In the case of the State Freight Tax, 15 Wall. 232, the court was called upon to notice a state law conferring a right to charge over by an increase of rates the sum of tax imposed. In considering the subject (pp. 273, 274) it was said:

"The provision is as follows"`Corporations whose lines of improvement are used by others for the transportation of freight, and whose only earnings arise from tolls charged for such use, are authorized to add the tax hereby imposed to said tolls, and to collect the same therewith.' Evidently this contemplates a liability for the tax beyond that of the company required to pay into the treasury, and it authorizes the burden to be laid upon the freight carried, in exemption of the corporation owning the roadway. It carries the tax over and beyond the carrier to the thing carried. Improvement companies, not themselves authorized to act as carriers, but having only power to construct and maintain roadways, charging tolls for the use thereof, are generally limited by their charters in the rates of toll they are allowed to charge. Hence the right to increase the tolls to the extent of the tax was given them in order that the tax might come from the freight transported, and not from the treasury of the companies. It required no such grant to companies which not only own their roadway, but have the right to transport thereon. Though the tolls they may exact are limited, their charges for carriage are not.
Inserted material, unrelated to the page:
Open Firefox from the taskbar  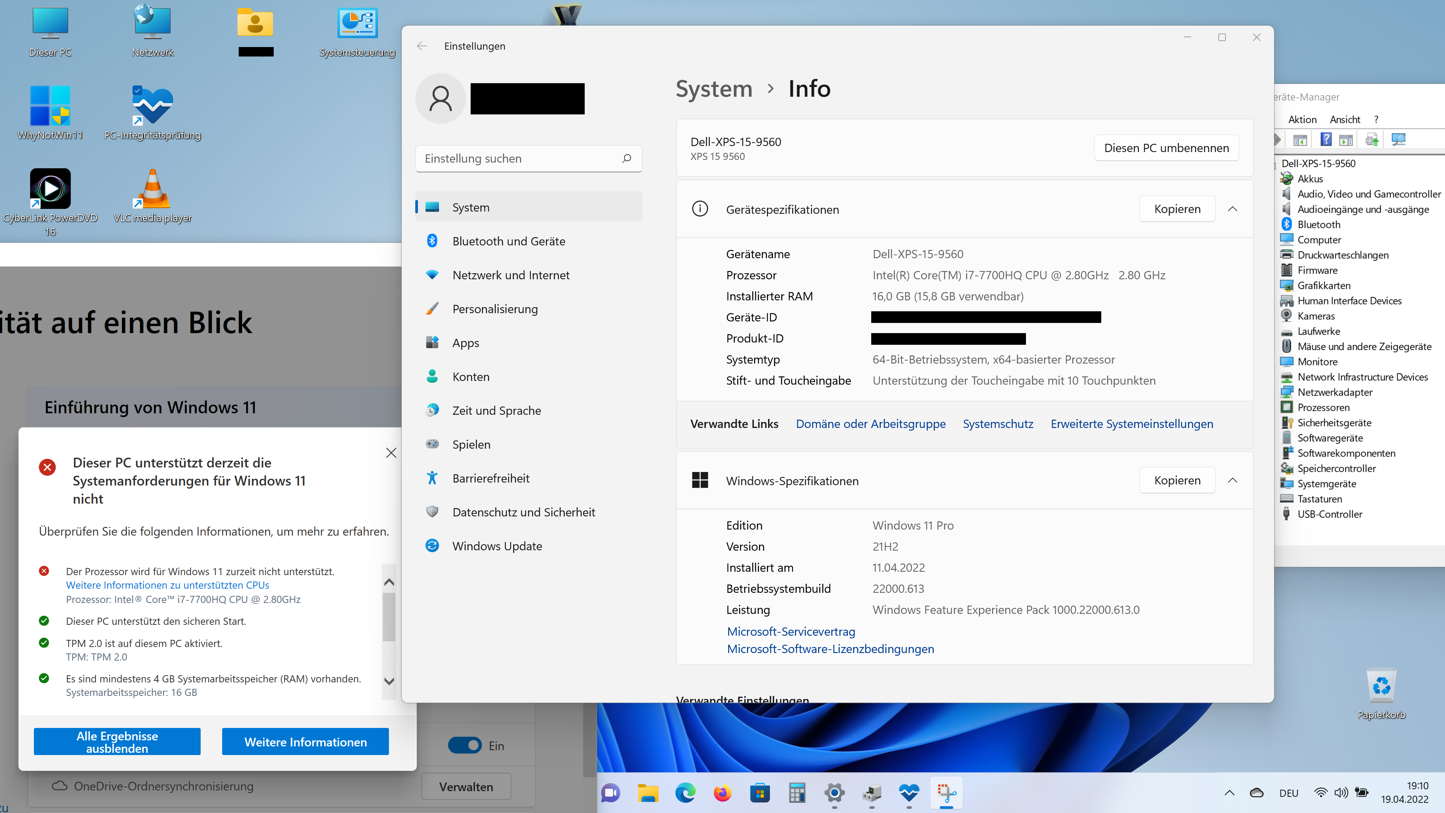(x=723, y=793)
They can, therefore, add the tax to the charge for transportation without further authority."

Other contentions as to the construction of the act based upon various other provisions have been pressed with great earnestness, but we deem it unnecessary to consider them, as the foregoing considerations dispose of the case. It follows that the court below erred in holding that by the act of Congress the express company was forbidden from shifting the burden of the stamp tax by an increase of rates which were not in themselves unreasonable.

*419 The judgment below rendered must, therefore, be reversed, and the case be remanded for further proceedings not inconsistent with this opinion, and it is so ordered.

MR. JUSTICE HARLAN and MR. JUSTICE McKENNA dissenting.

We are of opinion that the act of Congress imposed upon the Express Company the duty not only of affixing at its own expence the required stamp upon any receipt issued by it to a shipper, but of cancelling such stamp — thus giving to the shipper a receipt that could, when necessary, be used as evidence. Whether the company, having issued a receipt duly stamped and cancelled, could increase its charges against the shipper for the purpose, whether avowed or not, of meeting this additional expense, is not, in our opinion, a Federal question, and upon that point this court need not express an opinion.